The task
Output must consist only of the lines of the material below from the one with "Click the (0.00s) elapsed time text" through the one with "Click the line The user is writing in Chinese", each reproduced exactly; no pictures belong in it.

Information given
##############################

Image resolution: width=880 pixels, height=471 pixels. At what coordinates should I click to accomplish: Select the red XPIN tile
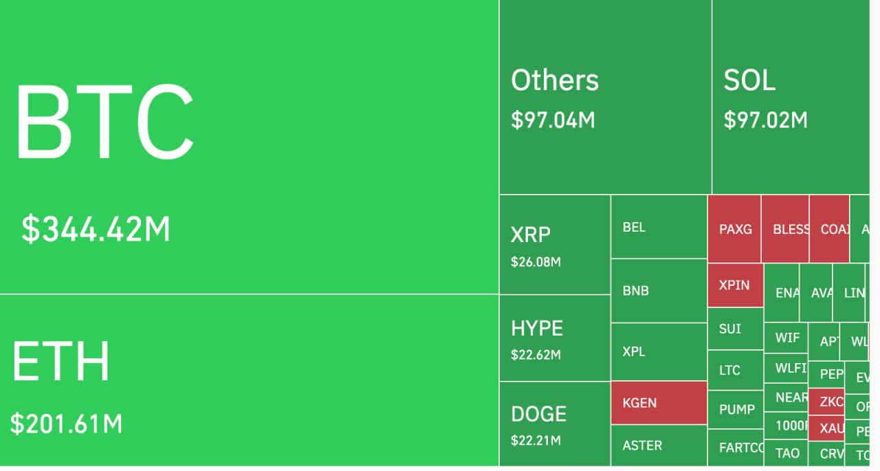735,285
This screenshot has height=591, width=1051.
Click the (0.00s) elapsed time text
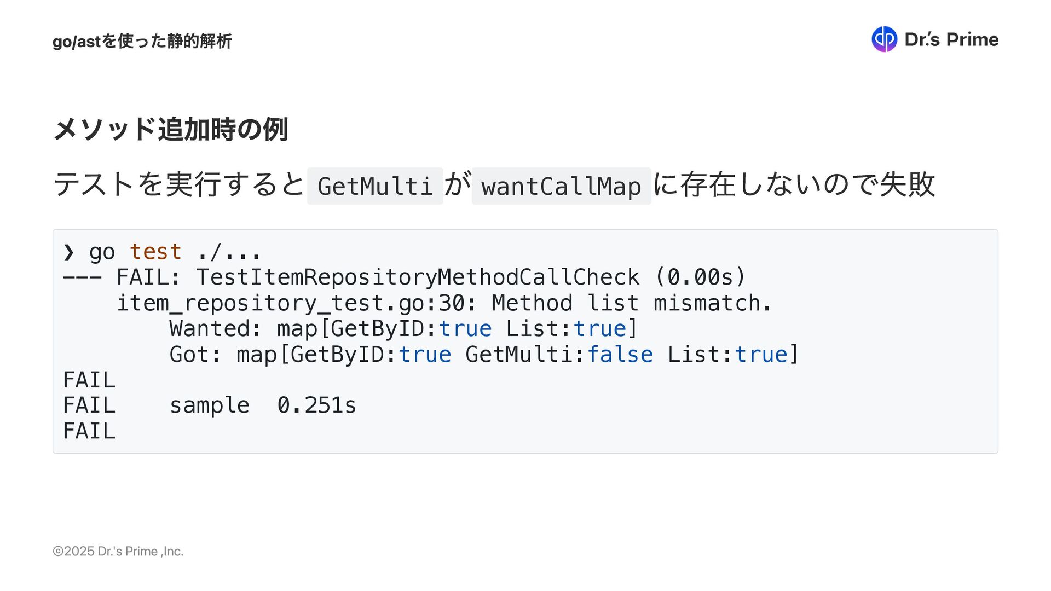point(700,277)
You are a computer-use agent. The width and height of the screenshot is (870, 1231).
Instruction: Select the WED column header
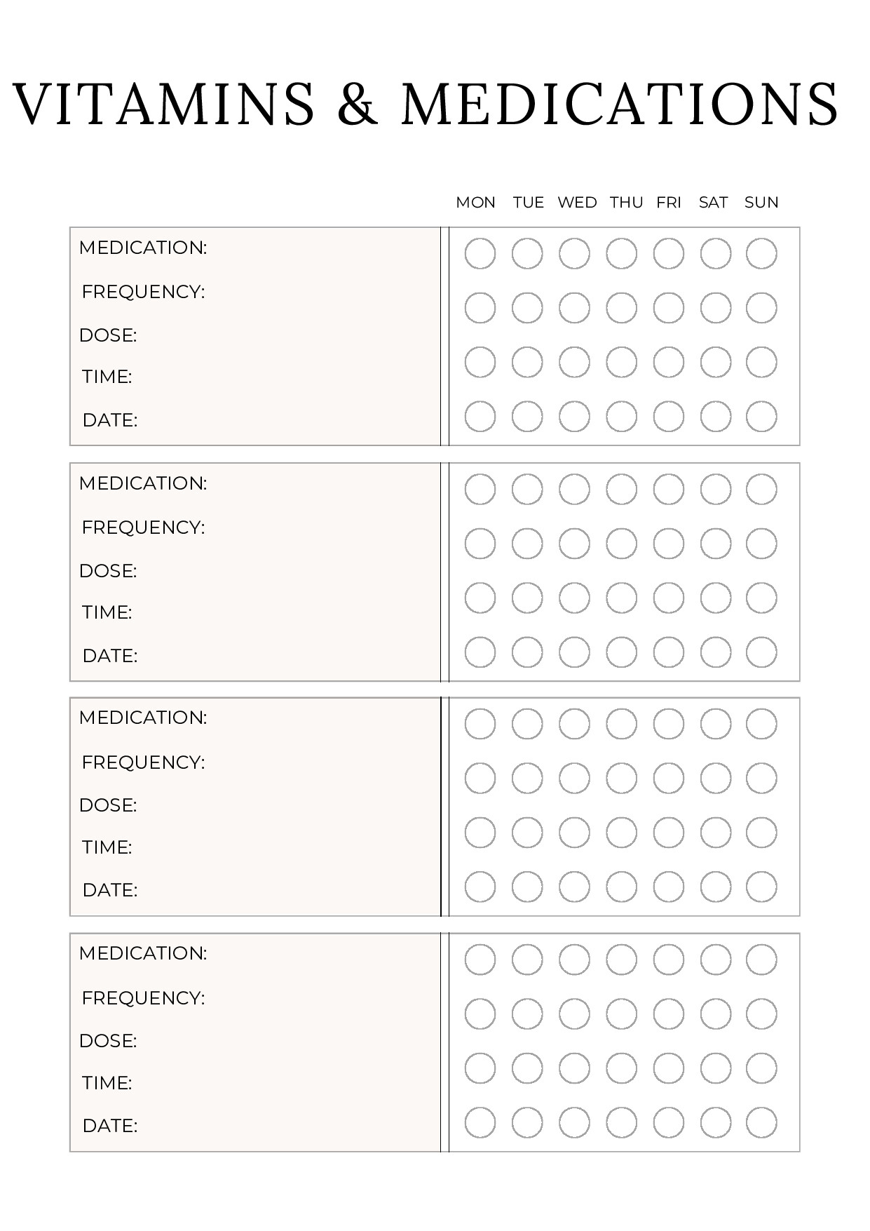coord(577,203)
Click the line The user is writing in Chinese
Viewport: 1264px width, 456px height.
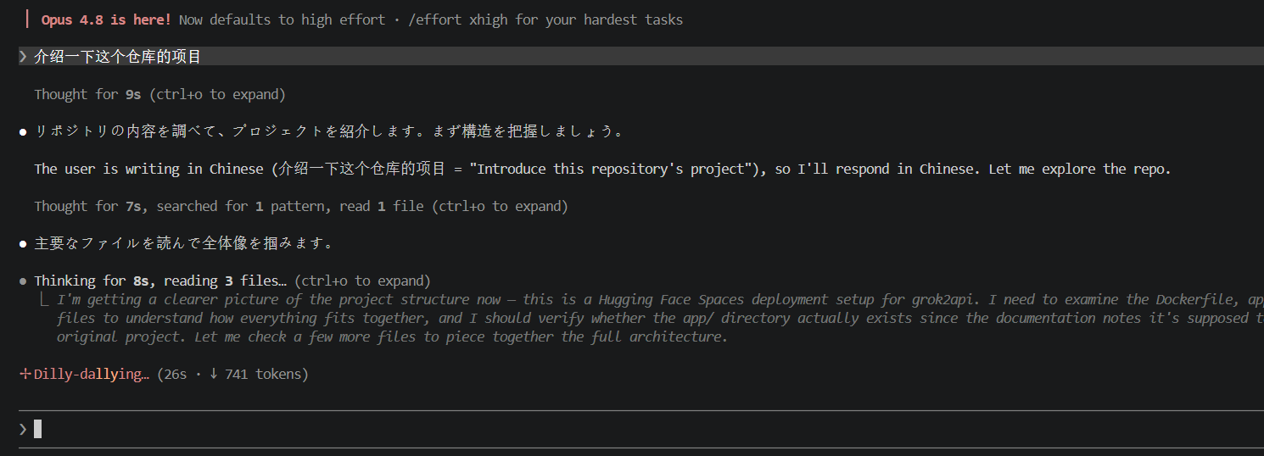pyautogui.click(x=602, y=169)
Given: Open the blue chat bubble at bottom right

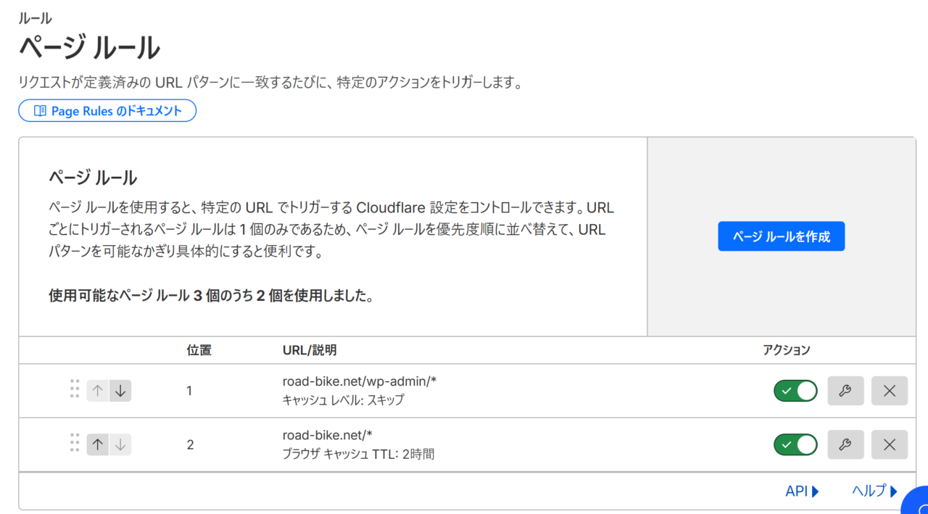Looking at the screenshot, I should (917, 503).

##############################

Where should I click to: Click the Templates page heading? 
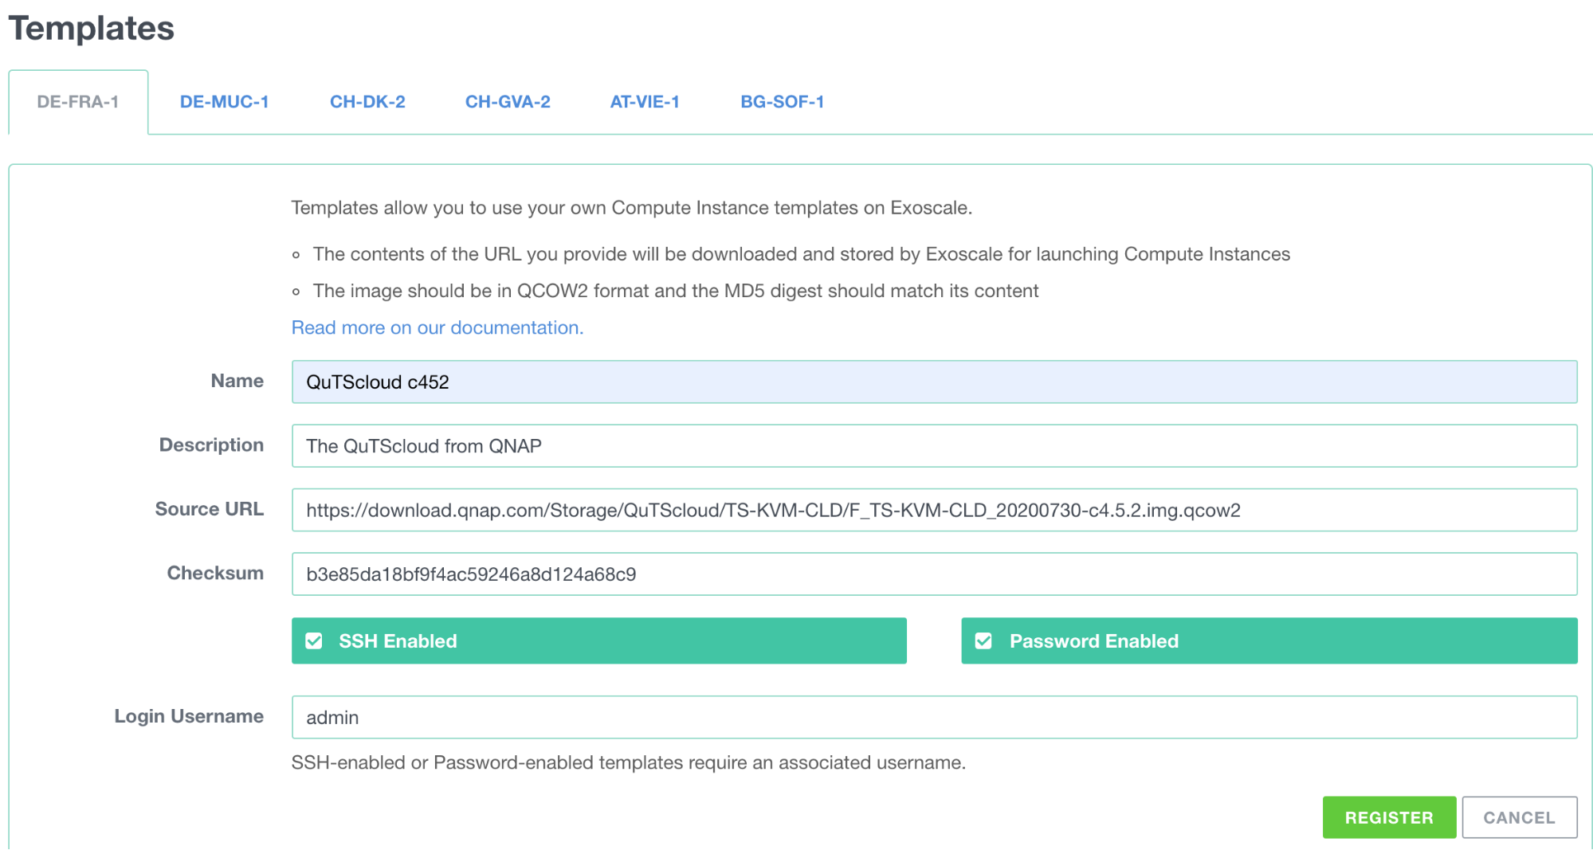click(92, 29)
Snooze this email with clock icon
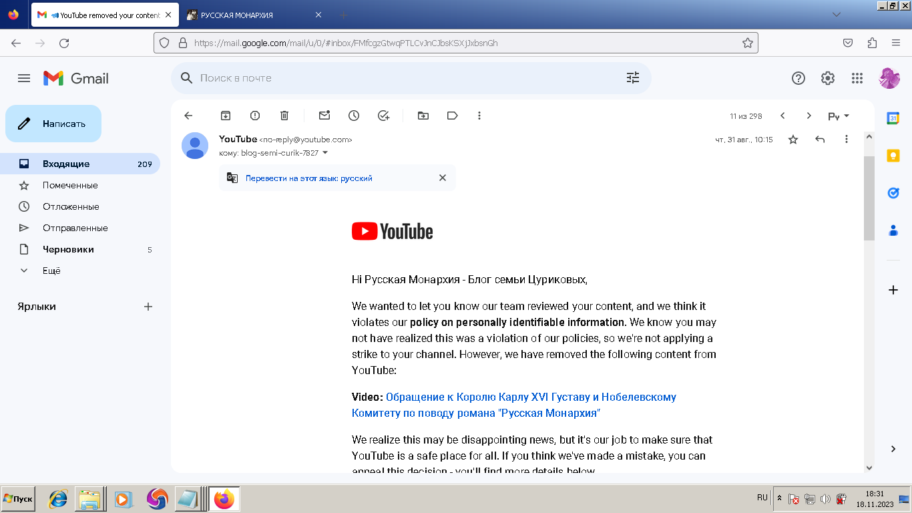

##############################

Result of the exercise
Click the (0.00s) elapsed time text
point(700,277)
You are a computer-use agent. The width and height of the screenshot is (870, 1231).
Instruction: Select the WED column header
coord(577,203)
Click the line The user is writing in Chinese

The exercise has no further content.